Q&A with Professor Olga Golubnitschaja: Predictive, preventive and personalised medicine

Predictive, preventive and personalised medicine (PPPM) means a new culture and an advanced multi-professional approach focused on individual needs of healthy people and patients providing cost-effective solutions for healthcare system as the whole. EPMA (the European Association for Predictive, Preventive and Personalised Medicine) have recently released guidelines and expert recommendations on the importance of shifting healthcare towards PPPM. In this Q&A, first author of the paper and Editor-in-Chief for EPMA Journal, Prof. Dr. Olga Golubnitschaja tells us more about the importance of this issue.

Please could you tell us a bit about the European Association for Predictive, Preventive and Personalised Medicine and the working group who present this position statement?

Professor Olga Golubnitschaja
Professor Olga Golubnitschaja

EPMA (www.epmanet.eu) with 47 country members (Europe and world-wide), was created in 2008 in order to promote a paradigm shift away from “unPPPM” which is characterised by delayed intervention, untargeted medication, overdosed patients, and ineffective treatments to predictive, preventive and personalised medicine (PPPM) in medical sciences and healthcare systems on the European and global scale.

Due to its multifaceted advantages (such as clear concepts and advantages to the patients, multi-professional approach, great technological innovation and advanced economy of healthcare), PPPM is considered the medicine of the future.

The dedicated working group who created the EPMA Position Paper 2016 consists of experts actively involved in world leading organisations, scientific groups and medical centres with a whole spectrum of expertise ranging from traditional medicine to innovative technologies, medical ethics, law and healthcare economy.

Please could you summarise the key findings that you wish to convey in your position statement?

The ethical imperative of medicine is to identify the right patient treating them with the right medication and the right dose at the right time

Several approaches have been suggested in ancient and modern medicine to conduct medical services in an optimal way. Currently there are too many different names of medicine, frequently confusing patients and even professionals. What is the difference between ‘Person-centred’, ‘Individualised’, ‘Stratified’, and ‘Precision’ medicine, amongst others? How big is the potential beyond corresponding approach to satisfy the needs of the individual, the patient, professional groups involved and society at large?

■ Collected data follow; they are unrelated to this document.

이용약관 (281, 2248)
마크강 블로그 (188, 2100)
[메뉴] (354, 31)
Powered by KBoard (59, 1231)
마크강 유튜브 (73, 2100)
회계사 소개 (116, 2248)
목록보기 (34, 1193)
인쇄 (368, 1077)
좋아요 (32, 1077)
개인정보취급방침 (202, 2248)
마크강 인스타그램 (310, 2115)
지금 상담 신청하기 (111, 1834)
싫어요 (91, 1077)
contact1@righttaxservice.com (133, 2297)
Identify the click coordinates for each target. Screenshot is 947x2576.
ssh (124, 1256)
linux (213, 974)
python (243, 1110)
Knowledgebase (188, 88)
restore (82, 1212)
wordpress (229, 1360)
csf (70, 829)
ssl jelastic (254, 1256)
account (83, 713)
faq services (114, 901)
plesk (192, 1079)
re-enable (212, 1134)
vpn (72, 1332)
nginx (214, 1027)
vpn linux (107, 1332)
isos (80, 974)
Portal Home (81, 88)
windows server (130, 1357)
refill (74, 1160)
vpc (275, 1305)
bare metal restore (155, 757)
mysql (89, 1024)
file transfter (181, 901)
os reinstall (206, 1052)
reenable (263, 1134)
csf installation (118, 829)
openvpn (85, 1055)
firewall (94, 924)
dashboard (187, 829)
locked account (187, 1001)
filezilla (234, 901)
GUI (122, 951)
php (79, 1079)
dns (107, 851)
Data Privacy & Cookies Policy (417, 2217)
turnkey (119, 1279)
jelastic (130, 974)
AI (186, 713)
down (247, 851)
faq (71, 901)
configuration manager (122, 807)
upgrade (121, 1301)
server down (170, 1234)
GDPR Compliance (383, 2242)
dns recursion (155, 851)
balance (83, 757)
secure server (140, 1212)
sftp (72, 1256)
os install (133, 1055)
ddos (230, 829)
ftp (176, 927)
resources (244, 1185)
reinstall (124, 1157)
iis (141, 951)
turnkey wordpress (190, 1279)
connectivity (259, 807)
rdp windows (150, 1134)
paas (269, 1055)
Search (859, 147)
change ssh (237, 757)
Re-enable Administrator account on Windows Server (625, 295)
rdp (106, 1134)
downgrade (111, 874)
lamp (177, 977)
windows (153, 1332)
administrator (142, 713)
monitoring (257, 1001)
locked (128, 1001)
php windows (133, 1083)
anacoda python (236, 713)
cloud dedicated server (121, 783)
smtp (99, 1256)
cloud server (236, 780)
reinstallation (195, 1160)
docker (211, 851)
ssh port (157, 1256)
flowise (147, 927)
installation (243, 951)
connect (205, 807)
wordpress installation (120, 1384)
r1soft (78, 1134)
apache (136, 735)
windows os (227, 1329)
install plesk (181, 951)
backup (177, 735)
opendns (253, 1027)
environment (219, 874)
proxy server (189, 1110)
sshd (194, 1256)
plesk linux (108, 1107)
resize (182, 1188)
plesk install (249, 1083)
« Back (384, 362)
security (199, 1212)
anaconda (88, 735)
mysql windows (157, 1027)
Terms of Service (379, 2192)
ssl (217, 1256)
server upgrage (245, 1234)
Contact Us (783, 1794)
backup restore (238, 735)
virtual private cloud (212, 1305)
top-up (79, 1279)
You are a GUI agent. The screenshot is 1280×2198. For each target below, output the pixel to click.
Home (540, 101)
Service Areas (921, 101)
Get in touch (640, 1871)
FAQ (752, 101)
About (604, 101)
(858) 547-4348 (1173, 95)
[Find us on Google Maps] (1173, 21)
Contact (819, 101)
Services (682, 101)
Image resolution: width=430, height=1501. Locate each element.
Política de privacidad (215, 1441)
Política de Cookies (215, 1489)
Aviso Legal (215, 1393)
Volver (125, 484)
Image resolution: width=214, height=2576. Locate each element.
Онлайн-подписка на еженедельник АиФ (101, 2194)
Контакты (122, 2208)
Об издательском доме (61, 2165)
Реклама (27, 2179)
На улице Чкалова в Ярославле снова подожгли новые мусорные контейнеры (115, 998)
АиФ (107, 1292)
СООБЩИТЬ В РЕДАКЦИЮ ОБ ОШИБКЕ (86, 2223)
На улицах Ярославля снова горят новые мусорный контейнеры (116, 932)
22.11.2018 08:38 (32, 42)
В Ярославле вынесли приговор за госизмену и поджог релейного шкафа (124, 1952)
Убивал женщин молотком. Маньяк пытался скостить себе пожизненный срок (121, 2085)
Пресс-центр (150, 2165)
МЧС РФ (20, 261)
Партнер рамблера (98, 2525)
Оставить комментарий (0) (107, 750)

The dedicated EPMA working group provides a deep analysis of the issue followed by the expert recommendations considering the multifaceted aspects of both “disease care” and “health care” practices. Conclusion and recommendations are summarised in Table 1 presented in the paper. The most optimal system effectively advancing healthcare systems on a global scale is imaged below.

Paradigm shift from “reactive” to “predictive, preventive and personalised medicine”
Paradigm shift from “reactive” to “predictive, preventive and personalised medicine”

Why is this an important topic for the future of medical healthcare?

The ethical imperative of medicine is to identify the right patient treating them with the right medication and the right dose at the right time. However, good but empty slogans are not helpful – they should be achievable and this requires a feasible approach.

A citizen with an actual or potential disease wants a medicine in which they are at the centre, a medicine which is tailored to their individual patient profile, a medicine which is able to predict and prevent possible diseases. They are not interested in the actual classification term of this kind of medicine; however they are interested in the reasoning behind the classification of the medicine, in order to appreciate its potential ability to restore health. And this is the real advantage of speaking in terms of Predictive, Preventive and Personalized Medicine: the patient understands what is going on!

PPPM lends itself to an over-arching umbrella under which the main ethical issues of contemporary biomedicine could be positively tackled. Certainly a predictive and preventive approach could imply several ethical problems. For example: over-diagnosis and overtreatment; detection of incidental findings; psychological burden and severe existential choices connected with the potential for a disease to be passed onto our offspring.

Contextually, PPPM plays a crucial role as the optimal medical partner of serious ethical counselling offered to actual or potential patients, in order to empower them to make an informed choice about the diagnostic, surveillance or therapeutic path to take; especially when these paths intersect ethical or existential problematic situations that they have to solve.